Correspondent Sharon Mascall told RFI that the authorities have called on the local community to help with evacuations because of the sheer number of residents.

"They are actually asking people in the community if they have a property, a house or a farm on high ground, if they can somehow get local people to those areas of safety on their property and take some role [in the evacuations] themselves".

More than 50 suburbs and 2,100 roads are expected to be left under water as the Brisbane River bursts its banks and swamps the city centre with the peak of 5.5 metres due early on Thursday.

Damage is already immense, with witnesses spotting entire houses and floating restaurants which had broken their moorings careering down the Brisbane river.

City authorities said about 20,000 homes will be completely flooded with another 12,000 partially affected.

A flooded supermarket in the city of Brisbane
A flooded supermarket in the city of Brisbane Daniel Sharp

Brisbane resident Daniel Sharp told RFI that he had experienced power cuts and that rising waters had inundated several buildings near his home in the suburb of Fairfield.

"Yesterday, residents on low lands were told to evacuate.

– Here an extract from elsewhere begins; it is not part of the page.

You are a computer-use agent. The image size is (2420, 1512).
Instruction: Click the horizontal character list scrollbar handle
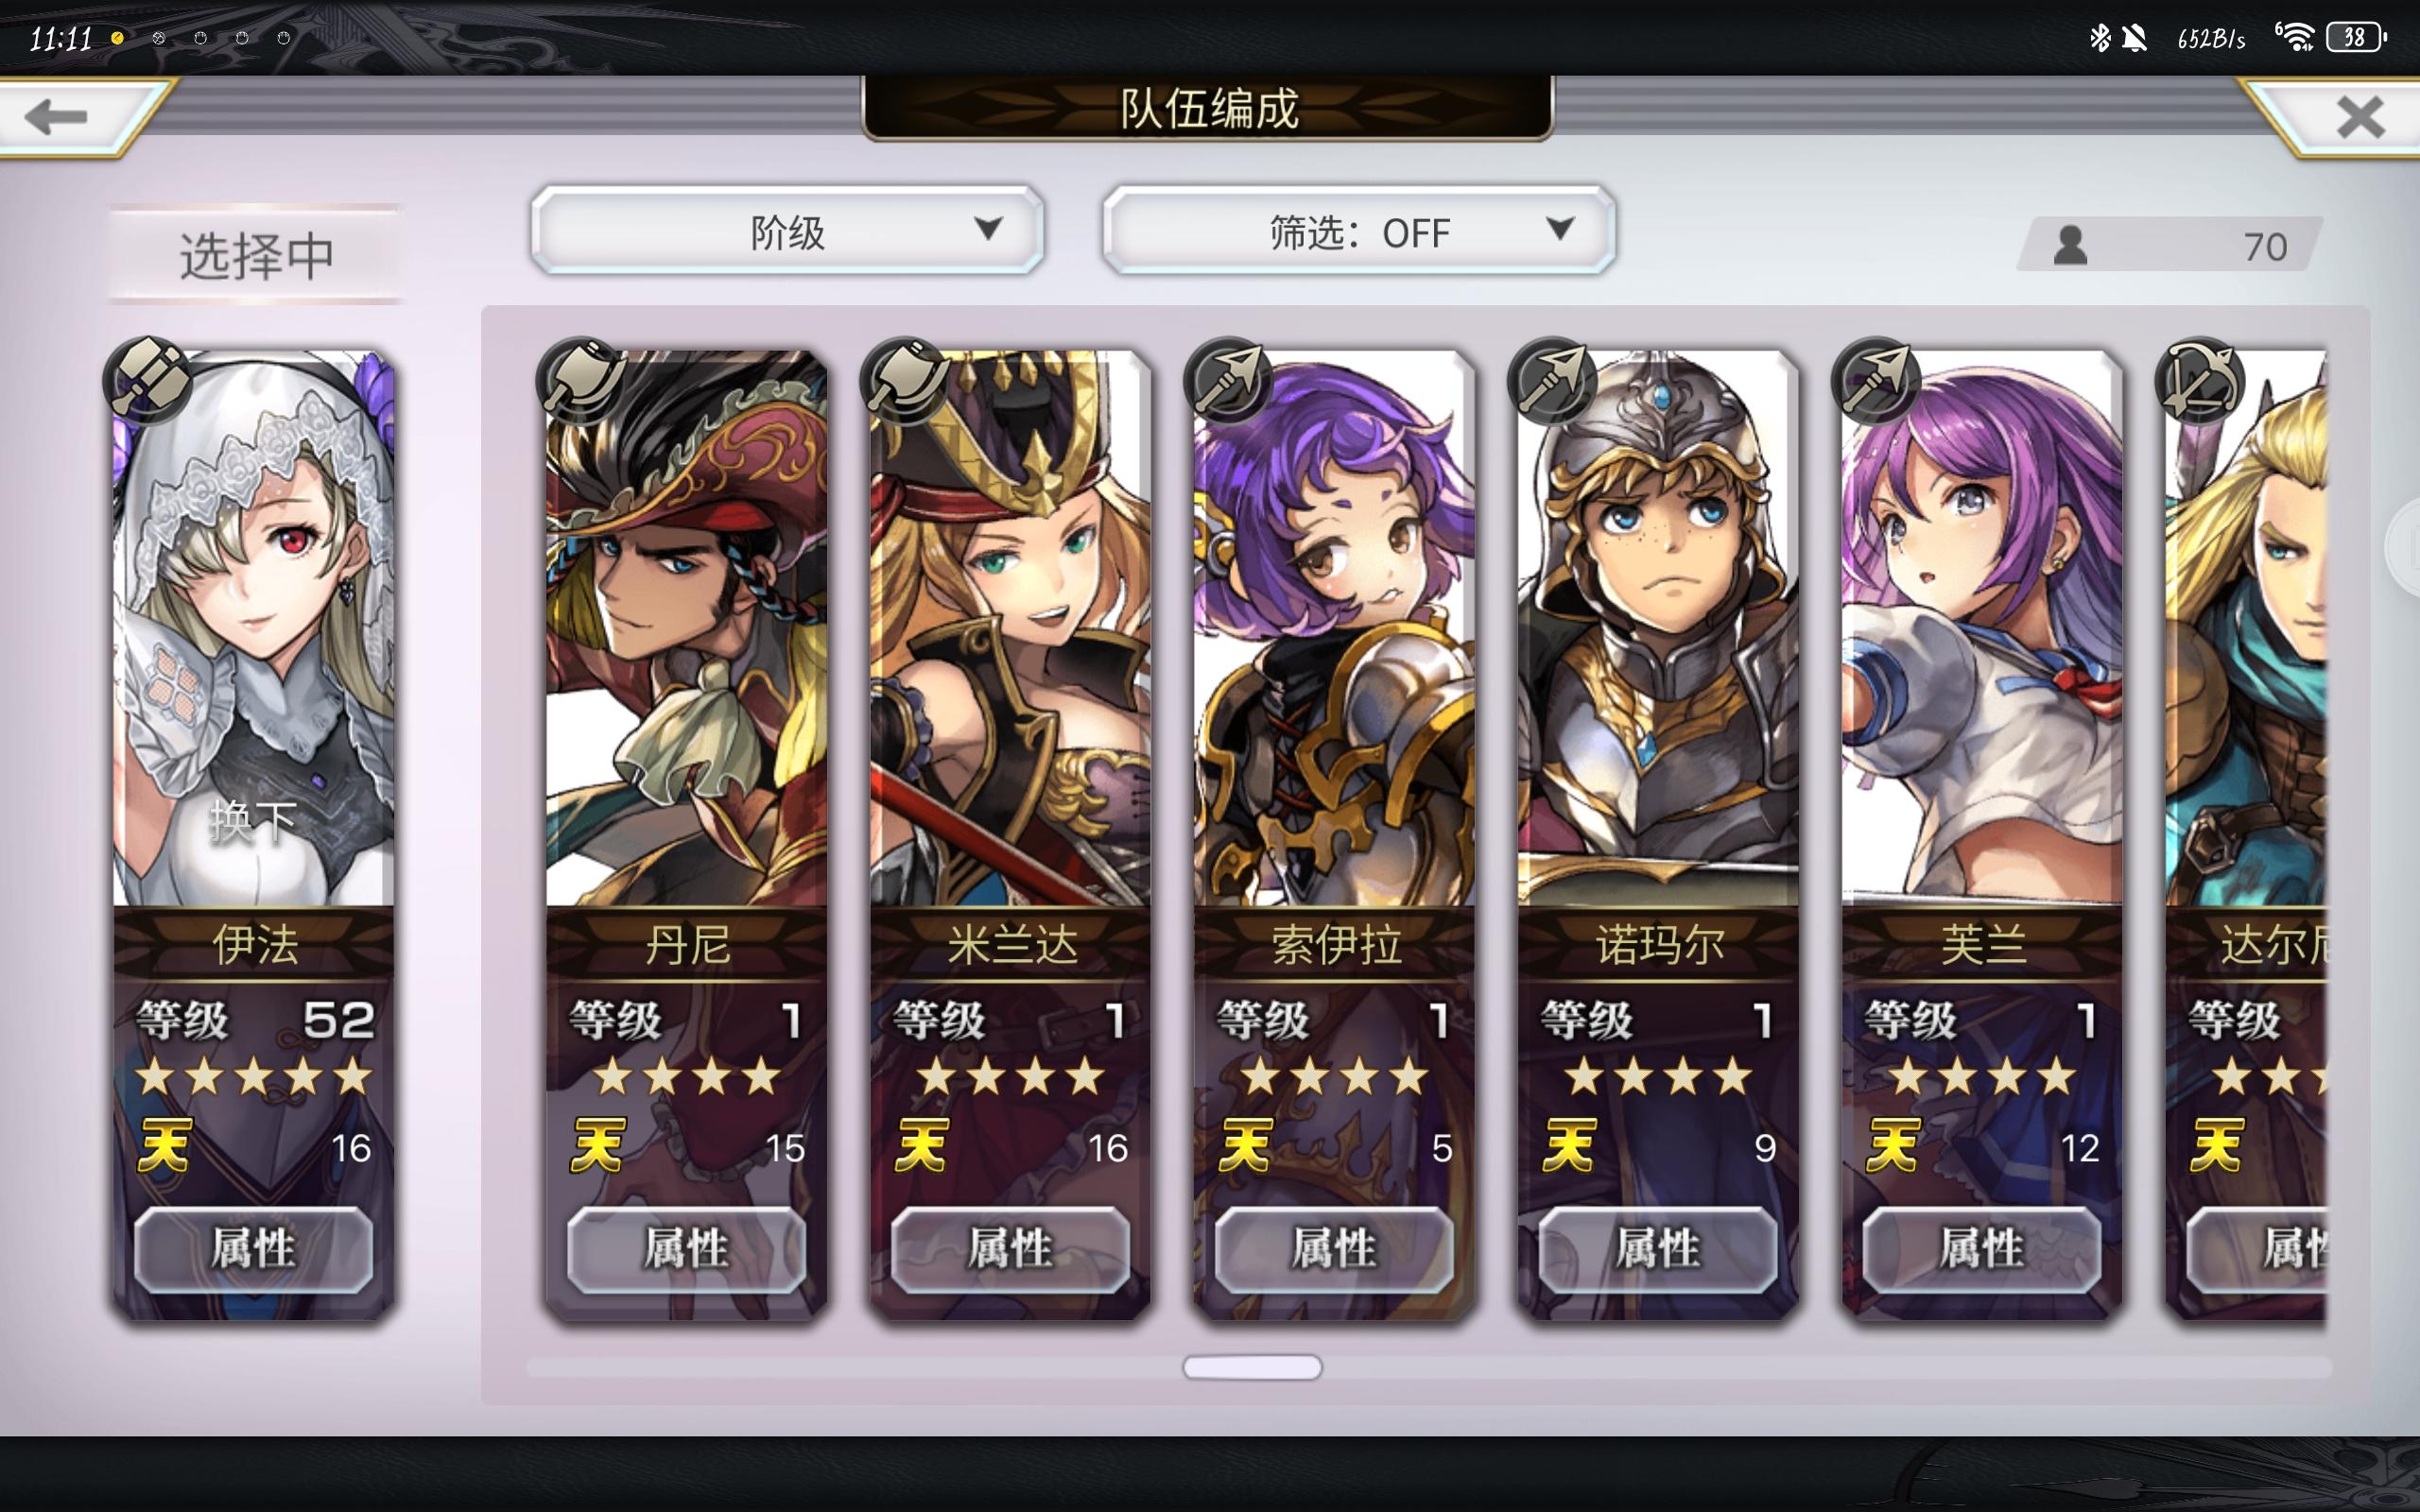coord(1252,1367)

Generally they were calm though the evacuation was very unexpected," he said. "I helped out families who were moving. Some of the homes were surrounded by water only meters away and the water was rising very rapidly."

Panic-buying has stripped supermarket shelves of essential supplies and Brisbane's port was open only for emergency supplies.

Bligh said the death toll was expected to keep rising with "very, very grave fears" for 15 people among 51 listed as missing.